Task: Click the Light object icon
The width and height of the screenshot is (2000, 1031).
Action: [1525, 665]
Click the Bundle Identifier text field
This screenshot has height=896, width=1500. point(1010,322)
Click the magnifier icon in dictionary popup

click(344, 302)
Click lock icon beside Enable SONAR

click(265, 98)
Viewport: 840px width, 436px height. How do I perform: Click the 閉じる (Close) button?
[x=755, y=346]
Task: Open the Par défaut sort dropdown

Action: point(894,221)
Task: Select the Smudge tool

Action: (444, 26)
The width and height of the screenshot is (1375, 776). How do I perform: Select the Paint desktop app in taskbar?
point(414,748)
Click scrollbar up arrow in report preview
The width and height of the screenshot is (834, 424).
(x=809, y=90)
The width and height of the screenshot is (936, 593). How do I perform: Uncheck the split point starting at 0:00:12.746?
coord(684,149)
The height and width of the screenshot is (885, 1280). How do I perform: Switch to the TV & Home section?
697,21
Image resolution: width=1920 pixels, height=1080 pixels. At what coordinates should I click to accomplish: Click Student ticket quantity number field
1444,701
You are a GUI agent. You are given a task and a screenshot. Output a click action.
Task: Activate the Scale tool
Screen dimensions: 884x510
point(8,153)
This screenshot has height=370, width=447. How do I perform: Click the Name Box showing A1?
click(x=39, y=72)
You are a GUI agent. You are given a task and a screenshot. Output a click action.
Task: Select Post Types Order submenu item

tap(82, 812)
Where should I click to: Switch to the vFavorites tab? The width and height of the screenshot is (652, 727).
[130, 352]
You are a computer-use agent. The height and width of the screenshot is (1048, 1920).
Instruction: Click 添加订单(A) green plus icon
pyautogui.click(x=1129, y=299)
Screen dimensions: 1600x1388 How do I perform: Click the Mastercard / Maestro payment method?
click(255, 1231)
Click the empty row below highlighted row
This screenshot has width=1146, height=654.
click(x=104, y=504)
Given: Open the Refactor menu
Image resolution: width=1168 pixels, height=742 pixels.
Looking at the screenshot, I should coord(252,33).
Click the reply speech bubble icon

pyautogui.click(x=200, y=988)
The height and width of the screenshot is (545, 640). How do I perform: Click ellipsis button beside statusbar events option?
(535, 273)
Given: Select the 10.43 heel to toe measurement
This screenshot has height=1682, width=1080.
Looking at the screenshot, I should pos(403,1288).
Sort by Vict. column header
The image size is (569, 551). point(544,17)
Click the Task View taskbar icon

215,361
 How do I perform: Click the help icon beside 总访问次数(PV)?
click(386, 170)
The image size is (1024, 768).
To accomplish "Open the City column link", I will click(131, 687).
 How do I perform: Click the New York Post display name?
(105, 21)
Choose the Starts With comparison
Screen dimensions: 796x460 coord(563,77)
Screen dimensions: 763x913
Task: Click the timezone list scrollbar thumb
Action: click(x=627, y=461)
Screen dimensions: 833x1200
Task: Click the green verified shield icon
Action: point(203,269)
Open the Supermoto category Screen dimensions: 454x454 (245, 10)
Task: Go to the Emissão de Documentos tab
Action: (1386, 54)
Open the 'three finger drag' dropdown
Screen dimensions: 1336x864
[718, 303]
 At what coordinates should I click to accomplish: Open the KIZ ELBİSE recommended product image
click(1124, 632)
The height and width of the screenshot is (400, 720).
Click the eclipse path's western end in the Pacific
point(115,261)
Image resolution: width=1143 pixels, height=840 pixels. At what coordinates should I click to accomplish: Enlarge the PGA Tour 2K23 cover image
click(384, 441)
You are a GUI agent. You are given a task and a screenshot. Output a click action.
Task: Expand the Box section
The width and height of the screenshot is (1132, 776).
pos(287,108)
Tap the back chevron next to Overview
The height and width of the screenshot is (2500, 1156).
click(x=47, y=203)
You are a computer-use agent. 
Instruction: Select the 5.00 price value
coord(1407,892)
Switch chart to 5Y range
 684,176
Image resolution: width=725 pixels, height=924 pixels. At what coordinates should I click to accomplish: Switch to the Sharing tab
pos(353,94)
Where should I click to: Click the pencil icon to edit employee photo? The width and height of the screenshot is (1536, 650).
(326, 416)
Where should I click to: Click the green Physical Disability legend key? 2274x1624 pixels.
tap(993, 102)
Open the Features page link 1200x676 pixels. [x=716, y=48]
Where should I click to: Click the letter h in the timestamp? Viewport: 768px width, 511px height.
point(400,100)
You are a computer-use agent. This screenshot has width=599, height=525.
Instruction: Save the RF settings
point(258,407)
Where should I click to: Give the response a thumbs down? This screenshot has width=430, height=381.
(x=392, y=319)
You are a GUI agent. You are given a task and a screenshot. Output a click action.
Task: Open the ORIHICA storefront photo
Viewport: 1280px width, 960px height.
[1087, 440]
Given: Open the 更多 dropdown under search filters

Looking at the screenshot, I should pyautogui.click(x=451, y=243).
● ● ● ● ● ● ●
* **WHAT IS EXPECTED**: Word for word, restate the material above.

* **WRITTEN SOLUTION**:
Task: Click the Light object icon
The width and height of the screenshot is (2000, 1031).
Action: [1525, 665]
Click the Bundle Identifier text field
This screenshot has height=896, width=1500. point(1010,322)
Click the magnifier icon in dictionary popup

click(344, 302)
Click lock icon beside Enable SONAR

click(265, 98)
Viewport: 840px width, 436px height. How do I perform: Click the 閉じる (Close) button?
[x=755, y=346]
Task: Open the Par défaut sort dropdown

Action: point(894,221)
Task: Select the Smudge tool

Action: (444, 26)
The width and height of the screenshot is (1375, 776). How do I perform: Select the Paint desktop app in taskbar?
point(414,748)
Click scrollbar up arrow in report preview
The width and height of the screenshot is (834, 424).
(x=809, y=90)
The width and height of the screenshot is (936, 593). How do I perform: Uncheck the split point starting at 0:00:12.746?
coord(684,149)
The height and width of the screenshot is (885, 1280). How do I perform: Switch to the TV & Home section?
697,21
Image resolution: width=1920 pixels, height=1080 pixels. At what coordinates should I click to accomplish: Click Student ticket quantity number field
1444,701
You are a GUI agent. You are given a task and a screenshot. Output a click action.
Task: Activate the Scale tool
Screen dimensions: 884x510
point(8,153)
This screenshot has height=370, width=447. How do I perform: Click the Name Box showing A1?
click(x=39, y=72)
You are a GUI agent. You are given a task and a screenshot. Output a click action.
Task: Select Post Types Order submenu item

tap(82, 812)
Where should I click to: Switch to the vFavorites tab? The width and height of the screenshot is (652, 727).
[130, 352]
You are a computer-use agent. The height and width of the screenshot is (1048, 1920).
Instruction: Click 添加订单(A) green plus icon
pyautogui.click(x=1129, y=299)
Screen dimensions: 1600x1388 How do I perform: Click the Mastercard / Maestro payment method?
click(255, 1231)
Click the empty row below highlighted row
This screenshot has width=1146, height=654.
click(x=104, y=504)
Given: Open the Refactor menu
Image resolution: width=1168 pixels, height=742 pixels.
Looking at the screenshot, I should coord(252,33).
Click the reply speech bubble icon

pyautogui.click(x=200, y=988)
The height and width of the screenshot is (545, 640). How do I perform: Click ellipsis button beside statusbar events option?
(535, 273)
Given: Select the 10.43 heel to toe measurement
This screenshot has height=1682, width=1080.
Looking at the screenshot, I should pos(403,1288).
Sort by Vict. column header
The image size is (569, 551). point(544,17)
Click the Task View taskbar icon

215,361
 How do I perform: Click the help icon beside 总访问次数(PV)?
click(386, 170)
The image size is (1024, 768).
To accomplish "Open the City column link", I will click(131, 687).
 How do I perform: Click the New York Post display name?
(105, 21)
Choose the Starts With comparison
Screen dimensions: 796x460 coord(563,77)
Screen dimensions: 763x913
Task: Click the timezone list scrollbar thumb
Action: click(x=627, y=461)
Screen dimensions: 833x1200
Task: Click the green verified shield icon
Action: point(203,269)
Open the Supermoto category Screen dimensions: 454x454 (245, 10)
Task: Go to the Emissão de Documentos tab
Action: (1386, 54)
Open the 'three finger drag' dropdown
Screen dimensions: 1336x864
[718, 303]
 At what coordinates should I click to accomplish: Open the KIZ ELBİSE recommended product image
click(1124, 632)
The height and width of the screenshot is (400, 720).
Click the eclipse path's western end in the Pacific
point(115,261)
Image resolution: width=1143 pixels, height=840 pixels. At what coordinates should I click to accomplish: Enlarge the PGA Tour 2K23 cover image
click(384, 441)
You are a GUI agent. You are given a task and a screenshot. Output a click action.
Task: Expand the Box section
The width and height of the screenshot is (1132, 776).
pos(287,108)
Tap the back chevron next to Overview
The height and width of the screenshot is (2500, 1156).
click(x=47, y=203)
You are a computer-use agent. 
Instruction: Select the 5.00 price value
coord(1407,892)
Switch chart to 5Y range
 684,176
Image resolution: width=725 pixels, height=924 pixels. At what coordinates should I click to accomplish: Switch to the Sharing tab
pos(353,94)
Where should I click to: Click the pencil icon to edit employee photo? The width and height of the screenshot is (1536, 650).
(326, 416)
Where should I click to: Click the green Physical Disability legend key? 2274x1624 pixels.
tap(993, 102)
Open the Features page link 1200x676 pixels. [x=716, y=48]
Where should I click to: Click the letter h in the timestamp? Viewport: 768px width, 511px height.
point(400,100)
You are a computer-use agent. This screenshot has width=599, height=525.
Instruction: Save the RF settings
point(258,407)
Where should I click to: Give the response a thumbs down? This screenshot has width=430, height=381.
(x=392, y=319)
You are a GUI agent. You are given a task and a screenshot. Output a click action.
Task: Open the ORIHICA storefront photo
Viewport: 1280px width, 960px height.
[1087, 440]
Given: Open the 更多 dropdown under search filters

Looking at the screenshot, I should pyautogui.click(x=451, y=243).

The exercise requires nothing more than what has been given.